Read through the listing below and copy each line in which the word "Extensions" occurs.

---------- Supplied material ----------

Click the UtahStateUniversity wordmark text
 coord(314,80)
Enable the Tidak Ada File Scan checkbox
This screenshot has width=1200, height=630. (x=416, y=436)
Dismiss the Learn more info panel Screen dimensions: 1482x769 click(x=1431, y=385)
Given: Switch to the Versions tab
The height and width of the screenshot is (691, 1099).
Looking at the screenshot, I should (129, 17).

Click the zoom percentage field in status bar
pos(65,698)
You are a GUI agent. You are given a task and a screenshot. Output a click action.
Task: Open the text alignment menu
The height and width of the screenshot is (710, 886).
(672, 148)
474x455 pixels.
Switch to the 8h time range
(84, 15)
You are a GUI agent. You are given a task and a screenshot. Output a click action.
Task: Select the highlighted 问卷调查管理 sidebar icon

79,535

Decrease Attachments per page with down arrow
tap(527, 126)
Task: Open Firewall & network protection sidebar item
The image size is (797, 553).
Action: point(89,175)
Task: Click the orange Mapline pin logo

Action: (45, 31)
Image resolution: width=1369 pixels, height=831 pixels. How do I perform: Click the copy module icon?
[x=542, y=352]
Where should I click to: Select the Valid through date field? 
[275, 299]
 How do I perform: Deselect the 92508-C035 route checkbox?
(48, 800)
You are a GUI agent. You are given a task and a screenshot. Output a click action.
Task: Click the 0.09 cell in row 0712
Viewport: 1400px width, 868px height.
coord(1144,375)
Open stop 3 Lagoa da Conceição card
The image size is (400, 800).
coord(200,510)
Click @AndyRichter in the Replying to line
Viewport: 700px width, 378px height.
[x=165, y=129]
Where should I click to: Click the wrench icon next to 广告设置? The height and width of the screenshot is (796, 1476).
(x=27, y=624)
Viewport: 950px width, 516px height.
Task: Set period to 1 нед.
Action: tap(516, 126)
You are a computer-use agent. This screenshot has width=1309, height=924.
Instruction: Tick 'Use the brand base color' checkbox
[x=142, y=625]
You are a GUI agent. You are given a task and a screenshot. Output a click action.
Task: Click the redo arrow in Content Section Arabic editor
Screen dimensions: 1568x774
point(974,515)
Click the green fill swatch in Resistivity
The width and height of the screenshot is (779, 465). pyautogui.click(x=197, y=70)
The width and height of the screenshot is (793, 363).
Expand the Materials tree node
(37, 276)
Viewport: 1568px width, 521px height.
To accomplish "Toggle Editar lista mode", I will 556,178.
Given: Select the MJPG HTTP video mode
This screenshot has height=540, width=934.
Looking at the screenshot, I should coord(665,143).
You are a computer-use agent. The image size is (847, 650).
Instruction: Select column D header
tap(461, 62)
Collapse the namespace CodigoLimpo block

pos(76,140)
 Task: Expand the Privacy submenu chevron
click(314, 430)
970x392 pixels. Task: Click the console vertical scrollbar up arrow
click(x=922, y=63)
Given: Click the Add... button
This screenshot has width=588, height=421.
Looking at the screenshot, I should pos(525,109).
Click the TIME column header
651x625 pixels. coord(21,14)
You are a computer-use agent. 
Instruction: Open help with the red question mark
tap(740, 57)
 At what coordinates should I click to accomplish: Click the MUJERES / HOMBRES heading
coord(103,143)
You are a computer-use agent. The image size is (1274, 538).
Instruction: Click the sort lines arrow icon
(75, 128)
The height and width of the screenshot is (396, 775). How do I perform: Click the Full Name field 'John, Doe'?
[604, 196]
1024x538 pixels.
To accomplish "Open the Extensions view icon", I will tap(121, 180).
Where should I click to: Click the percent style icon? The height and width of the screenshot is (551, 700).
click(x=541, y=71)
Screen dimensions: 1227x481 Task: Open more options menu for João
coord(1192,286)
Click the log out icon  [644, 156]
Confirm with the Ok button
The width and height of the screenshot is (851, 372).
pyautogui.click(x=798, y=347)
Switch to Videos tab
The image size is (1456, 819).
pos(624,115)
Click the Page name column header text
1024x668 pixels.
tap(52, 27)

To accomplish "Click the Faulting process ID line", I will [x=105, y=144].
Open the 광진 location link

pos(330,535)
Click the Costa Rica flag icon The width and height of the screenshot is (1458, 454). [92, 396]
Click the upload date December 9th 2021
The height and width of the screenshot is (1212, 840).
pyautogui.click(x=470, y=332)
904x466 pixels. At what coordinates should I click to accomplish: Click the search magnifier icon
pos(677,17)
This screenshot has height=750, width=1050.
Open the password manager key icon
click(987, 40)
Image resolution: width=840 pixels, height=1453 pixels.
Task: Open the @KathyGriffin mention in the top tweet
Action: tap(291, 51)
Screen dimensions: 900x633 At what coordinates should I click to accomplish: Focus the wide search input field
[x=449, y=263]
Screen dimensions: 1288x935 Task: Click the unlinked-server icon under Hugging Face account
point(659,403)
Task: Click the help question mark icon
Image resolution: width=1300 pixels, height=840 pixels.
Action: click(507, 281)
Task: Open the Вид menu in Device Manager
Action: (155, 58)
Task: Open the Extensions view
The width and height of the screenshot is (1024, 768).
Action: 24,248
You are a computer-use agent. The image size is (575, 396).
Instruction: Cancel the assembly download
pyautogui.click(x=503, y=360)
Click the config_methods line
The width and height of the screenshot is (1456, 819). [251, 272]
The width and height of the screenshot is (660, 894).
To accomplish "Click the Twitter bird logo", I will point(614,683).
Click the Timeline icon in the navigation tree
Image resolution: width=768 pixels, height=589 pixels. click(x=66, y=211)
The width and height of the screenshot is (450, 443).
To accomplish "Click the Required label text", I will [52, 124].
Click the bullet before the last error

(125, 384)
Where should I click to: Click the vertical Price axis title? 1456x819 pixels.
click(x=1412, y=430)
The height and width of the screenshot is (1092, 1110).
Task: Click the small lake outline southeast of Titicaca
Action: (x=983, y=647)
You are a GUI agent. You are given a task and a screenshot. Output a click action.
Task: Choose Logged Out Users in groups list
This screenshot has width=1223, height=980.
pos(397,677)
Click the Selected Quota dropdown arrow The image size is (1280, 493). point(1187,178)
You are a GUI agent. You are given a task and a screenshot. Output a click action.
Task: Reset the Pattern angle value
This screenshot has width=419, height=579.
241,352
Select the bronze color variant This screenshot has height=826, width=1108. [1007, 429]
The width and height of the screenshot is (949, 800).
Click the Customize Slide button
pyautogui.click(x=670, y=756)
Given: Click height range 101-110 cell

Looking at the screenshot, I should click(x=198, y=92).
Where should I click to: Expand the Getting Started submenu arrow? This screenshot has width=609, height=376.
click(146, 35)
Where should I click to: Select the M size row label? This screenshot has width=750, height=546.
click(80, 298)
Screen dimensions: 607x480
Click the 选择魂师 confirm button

----------

Response to this exercise |
To accomplish "Open the Extensions view icon", I will tap(121, 180).
Task: Open the Extensions view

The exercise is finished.